Thursday, September 4, 2014


Sir Joshua Reynolds P.R.A. (British, 1723-92)
Colonel John Dyke Acland and Thomas Townshend, Viscount Sydney: 
The Archers
Painted in August 1769
Oil on canvas, 236 x 180 cm
Tate, London, T2033

Do you think Reynolds walked in the woods one beautiful August day and painted the Archers on the spot?

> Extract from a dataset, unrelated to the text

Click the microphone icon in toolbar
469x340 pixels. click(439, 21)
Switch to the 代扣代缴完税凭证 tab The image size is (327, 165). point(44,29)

No! He set the stage: shoot!
The Irish Lord Sydney (right) is jumping and his hair is flying in the air.  Col. Acland is leaning back with his smaller bow and arrow, making space for his friend.  He is keeping a keen eye on the target.  
Can you identify the game by their feet?
Reynolds chose the costumes, the props, the poses and the setting.  He wanted his sitters to look grand and imposing.
He picked the clearing in the forest to resemble the shape of a bow and arrow.  
Was the picture painted in the studio or outdoors? 
The figures are painted with the brush whilst the forest is done with the palette knife.
Acland fought in the American War of Independence and invaded northern New York in 1777. 
Acland and Sydney were friends, but later quarreled about who was to keep this marvelous picture.
Sir Joshua Reynolds was a superstar.  He painted the "celebrities" of his day: philosophers, aristocrats, actors, authors, scientists and the king.  He always made them look grand.
Once a week he met with his intellectual friends at "The Club" in London.  
He was the first president of the Royal Academy of Arts in London, where he taught young artists. 
Britain was a superpower and London was the place to be.  As Reynolds' great friend, Dr. Samuel Johnson said: "When a man is tired of London, he is tired of life; for there is in London all that life can afford".  (James Boswell, The Life of Samuel Johnson LL.D.)
Seven years later, in 1776, the Thirteen Colonies in North America declared Independence from Britain.